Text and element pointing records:
-- Begin --

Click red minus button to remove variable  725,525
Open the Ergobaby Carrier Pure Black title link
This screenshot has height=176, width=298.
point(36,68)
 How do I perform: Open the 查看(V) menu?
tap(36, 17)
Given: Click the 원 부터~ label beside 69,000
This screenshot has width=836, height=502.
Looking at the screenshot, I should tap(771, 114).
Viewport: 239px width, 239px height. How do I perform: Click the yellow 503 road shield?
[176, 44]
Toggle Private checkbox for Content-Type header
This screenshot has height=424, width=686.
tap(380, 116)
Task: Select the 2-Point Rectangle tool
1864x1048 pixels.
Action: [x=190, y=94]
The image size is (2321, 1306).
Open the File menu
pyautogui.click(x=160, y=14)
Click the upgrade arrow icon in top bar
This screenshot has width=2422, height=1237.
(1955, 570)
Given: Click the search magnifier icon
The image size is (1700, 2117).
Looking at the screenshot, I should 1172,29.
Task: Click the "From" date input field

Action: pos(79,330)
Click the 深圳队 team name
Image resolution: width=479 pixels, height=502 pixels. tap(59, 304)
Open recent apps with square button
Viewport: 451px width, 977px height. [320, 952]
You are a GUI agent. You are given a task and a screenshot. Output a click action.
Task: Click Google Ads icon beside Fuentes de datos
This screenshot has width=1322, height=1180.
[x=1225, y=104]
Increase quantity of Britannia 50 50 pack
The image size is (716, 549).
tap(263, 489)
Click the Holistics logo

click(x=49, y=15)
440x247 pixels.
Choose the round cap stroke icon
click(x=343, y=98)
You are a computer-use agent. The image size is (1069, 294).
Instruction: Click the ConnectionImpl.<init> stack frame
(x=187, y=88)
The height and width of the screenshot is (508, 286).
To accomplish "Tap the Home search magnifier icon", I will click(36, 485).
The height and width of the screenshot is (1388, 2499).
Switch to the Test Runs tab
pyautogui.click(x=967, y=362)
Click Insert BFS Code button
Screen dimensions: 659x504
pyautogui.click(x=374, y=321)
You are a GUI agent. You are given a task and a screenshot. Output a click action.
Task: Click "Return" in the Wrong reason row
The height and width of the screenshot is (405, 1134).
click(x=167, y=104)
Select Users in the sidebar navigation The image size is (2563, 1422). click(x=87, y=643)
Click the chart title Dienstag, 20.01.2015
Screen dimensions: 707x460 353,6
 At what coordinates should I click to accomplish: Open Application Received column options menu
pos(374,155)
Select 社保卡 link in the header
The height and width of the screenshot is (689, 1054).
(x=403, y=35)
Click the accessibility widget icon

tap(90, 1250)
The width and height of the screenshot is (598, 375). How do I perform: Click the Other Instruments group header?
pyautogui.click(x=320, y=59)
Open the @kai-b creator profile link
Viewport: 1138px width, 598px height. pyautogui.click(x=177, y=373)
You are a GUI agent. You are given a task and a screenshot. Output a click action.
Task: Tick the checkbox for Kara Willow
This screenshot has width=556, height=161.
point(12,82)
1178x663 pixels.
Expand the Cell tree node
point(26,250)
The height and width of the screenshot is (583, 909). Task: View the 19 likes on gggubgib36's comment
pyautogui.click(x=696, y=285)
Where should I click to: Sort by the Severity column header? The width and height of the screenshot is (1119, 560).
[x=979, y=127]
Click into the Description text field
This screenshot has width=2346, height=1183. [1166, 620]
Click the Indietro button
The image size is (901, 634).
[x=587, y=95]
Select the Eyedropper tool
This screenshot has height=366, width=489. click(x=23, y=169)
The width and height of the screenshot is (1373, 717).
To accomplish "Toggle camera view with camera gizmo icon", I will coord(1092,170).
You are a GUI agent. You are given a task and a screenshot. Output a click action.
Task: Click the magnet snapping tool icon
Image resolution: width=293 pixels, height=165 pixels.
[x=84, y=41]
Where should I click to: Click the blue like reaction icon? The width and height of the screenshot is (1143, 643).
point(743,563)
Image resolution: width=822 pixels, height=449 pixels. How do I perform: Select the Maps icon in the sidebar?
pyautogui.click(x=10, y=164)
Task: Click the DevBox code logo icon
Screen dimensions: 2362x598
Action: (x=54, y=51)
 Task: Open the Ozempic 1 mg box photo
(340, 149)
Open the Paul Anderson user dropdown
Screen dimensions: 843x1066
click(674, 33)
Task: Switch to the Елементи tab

-- End --

Pull out every line of the data above that contains the string "tool".

- [Full answer]:
Task: Select the 2-Point Rectangle tool
Select the Eyedropper tool
Task: Click the magnet snapping tool icon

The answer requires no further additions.